Required work -> Count the lines in the records below that contain the word "dimensions". Reply with the number alone.

┌─ Data to use

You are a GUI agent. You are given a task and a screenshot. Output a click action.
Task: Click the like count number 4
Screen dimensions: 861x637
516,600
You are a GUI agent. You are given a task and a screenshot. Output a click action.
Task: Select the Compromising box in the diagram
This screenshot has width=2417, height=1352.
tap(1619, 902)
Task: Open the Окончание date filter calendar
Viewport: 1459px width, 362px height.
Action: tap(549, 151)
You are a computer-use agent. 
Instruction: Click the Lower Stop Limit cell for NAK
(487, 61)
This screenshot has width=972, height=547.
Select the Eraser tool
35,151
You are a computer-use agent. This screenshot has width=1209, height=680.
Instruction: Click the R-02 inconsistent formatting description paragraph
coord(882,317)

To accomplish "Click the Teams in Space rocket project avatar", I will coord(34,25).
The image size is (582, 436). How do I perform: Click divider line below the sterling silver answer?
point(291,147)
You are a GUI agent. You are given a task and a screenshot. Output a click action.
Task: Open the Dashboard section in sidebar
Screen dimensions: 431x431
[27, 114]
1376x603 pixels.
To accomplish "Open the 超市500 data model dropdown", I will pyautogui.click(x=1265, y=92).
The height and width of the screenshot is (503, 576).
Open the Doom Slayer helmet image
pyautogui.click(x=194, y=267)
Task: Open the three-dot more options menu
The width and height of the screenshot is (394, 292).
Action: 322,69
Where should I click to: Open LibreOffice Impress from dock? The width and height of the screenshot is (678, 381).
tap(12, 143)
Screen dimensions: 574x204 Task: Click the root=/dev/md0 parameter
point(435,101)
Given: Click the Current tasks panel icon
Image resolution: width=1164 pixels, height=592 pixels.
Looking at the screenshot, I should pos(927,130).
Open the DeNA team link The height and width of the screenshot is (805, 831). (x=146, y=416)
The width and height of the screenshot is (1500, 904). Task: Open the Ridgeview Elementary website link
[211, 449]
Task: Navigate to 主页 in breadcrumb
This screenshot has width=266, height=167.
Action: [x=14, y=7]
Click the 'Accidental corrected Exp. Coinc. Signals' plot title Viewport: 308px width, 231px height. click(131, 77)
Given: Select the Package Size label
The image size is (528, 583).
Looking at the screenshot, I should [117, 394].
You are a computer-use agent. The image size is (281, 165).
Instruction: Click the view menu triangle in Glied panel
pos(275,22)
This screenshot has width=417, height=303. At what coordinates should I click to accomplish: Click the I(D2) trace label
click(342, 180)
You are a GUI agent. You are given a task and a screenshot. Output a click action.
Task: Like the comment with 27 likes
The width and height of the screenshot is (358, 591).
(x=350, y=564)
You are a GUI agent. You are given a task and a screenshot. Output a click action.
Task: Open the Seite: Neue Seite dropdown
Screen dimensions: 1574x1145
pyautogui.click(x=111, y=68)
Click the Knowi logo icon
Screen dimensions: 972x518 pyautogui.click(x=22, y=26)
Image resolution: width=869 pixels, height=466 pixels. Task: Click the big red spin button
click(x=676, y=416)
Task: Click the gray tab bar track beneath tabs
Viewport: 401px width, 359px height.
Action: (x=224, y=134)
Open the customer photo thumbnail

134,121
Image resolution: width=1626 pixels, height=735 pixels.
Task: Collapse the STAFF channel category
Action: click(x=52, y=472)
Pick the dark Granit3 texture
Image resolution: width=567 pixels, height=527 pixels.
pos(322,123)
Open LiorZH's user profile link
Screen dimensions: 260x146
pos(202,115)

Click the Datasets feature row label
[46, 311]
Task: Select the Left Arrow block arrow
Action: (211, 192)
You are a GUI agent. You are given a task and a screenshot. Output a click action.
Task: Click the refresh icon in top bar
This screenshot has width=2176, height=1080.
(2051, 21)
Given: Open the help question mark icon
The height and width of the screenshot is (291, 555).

└─

Solution to the problem -> 6